I'm interested in the cases where you construct a function to be applied to a list, where you don't yet have the necessary value to evaluate the result (be it a list or not). Then you can't avoid generating references to each list element (even if the list structure is not referenced anymore). And you have the same memory accesses as before, but you don't have to deconstruct the list (pattern matching).
For example, see the "staging" chapter in the mentioned ML book. I've tried it in ML and Racket, more specifically the staged version of "append" which traverses the first list and returns a function to insert the second list at the tail, without traversing the first list many times. Surprisingly for me, it was much faster even considering it still had to copy the list structure as the last pointer was different on each case.
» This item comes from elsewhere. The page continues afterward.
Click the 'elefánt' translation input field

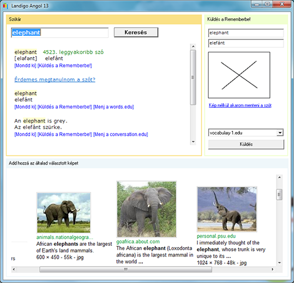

The following is a variant of map which after applied to a list, it should be faster when changing the function. As Haskell is not strict, I would have to force the evaluation of listMap [1..100000] in cachedList (or maybe not, as after the first application it should still be in memory).
listMap = foldr comb (const [])
where comb x rest = \f -> f x : rest f
cachedList = listMap [1..100000]
doubles = cachedList (2*)
squares = cachedList (\x -> x*x)
-- print doubles and squares
-- ...
I know in Haskell it doesn't make a difference (please correct me if I'm wrong) using comb x rest f = ... vs comb x rest = \f -> ..., but I chose this version to emphasize the idea.
Update: after some simple tests, I couldn't find any difference in execution times in Haskell. The question then is only about strict languages such as Scheme (at least the Racket implementation, where I tested it) and ML.
Executing a few extra arithmetic instructions in your loop body is cheaper than executing a few extra memory fetches, basically.
Traversals mean doing lots of memory access, so the less you do, the better. Fusion of traversals reduces memory traffic, and increases the straight line compute load, so you get better performance.
Concretely, consider this program to compute some math on a list:
go :: [Int] -> [Int]
go = map (+2) . map (^3)
Clearly, we design it with two traversals of the list. Between the first and the second traversal, a result is stored in an intermediate data structure. However, it is a lazy structure, so only costs O(1) memory.
Now, the Haskell compiler immediately fuses the two loops into:
go = map ((+2) . (^3))
Why is that? After all, both are O(n) complexity, right?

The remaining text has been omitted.